Graph Filter: Enabling Efficient Topology Calibration

Abstract

The topology of a network may change inevitably, due to dynamic behaviors of nodes and links, and failures of hardware and software. Many protocols and applications must be aware of the up-to-date topology of the underlying network. This triggers the topology calibration problem, which means to deduce those different nodes and links between two topologies. The Bloom filter and its variants are efficient to represent and calibrate two general sets. They, however, fail to represent all links and nodes in a topology simultaneously, and thus remain inapplicable to the topology calibration problem. In this paper, we design the graph filter, a novel space-efficient data structure to record not only the node set but also the link set of any given topology. Accordingly, given two topologies we aim to represent them via two respective graph filters, and thereafter deduce those different links in an invertible manner. To this end, we design three essential operations for graph filter, i.e., encoding, subtracting and decoding. Although such operations are sufficient to solve the topology calibration problem, two challenging issues still remain open. First, the XOR traps which occur with low probability at the encoding stage may result in a few miscalculations at the decoding stage.
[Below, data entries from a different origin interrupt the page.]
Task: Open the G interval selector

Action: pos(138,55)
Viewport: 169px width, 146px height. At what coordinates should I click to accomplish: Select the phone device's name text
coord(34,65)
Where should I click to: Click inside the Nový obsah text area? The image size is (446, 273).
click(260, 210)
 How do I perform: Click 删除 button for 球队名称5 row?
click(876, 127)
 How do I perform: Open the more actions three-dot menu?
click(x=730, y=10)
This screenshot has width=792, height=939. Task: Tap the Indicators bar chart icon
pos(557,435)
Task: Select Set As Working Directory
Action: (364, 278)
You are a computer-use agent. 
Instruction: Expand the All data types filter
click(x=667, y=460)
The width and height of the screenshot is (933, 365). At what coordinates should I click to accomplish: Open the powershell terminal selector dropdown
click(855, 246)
Thus, we propose another augmented decoding algorithm to lessen the impact of XOR traps via terminating illegal decodings. Second, several different links may form cycles in the worst case; hence, we further design a cycle destruction algorithm to make such different links decodable. We implement the graph filter and the associated topology calibration method. Comprehensive evaluations indicate that our method finishes the topology calibration task efficiently with high probability, incurs the least space overhead, and supports invertible decoding reasonably.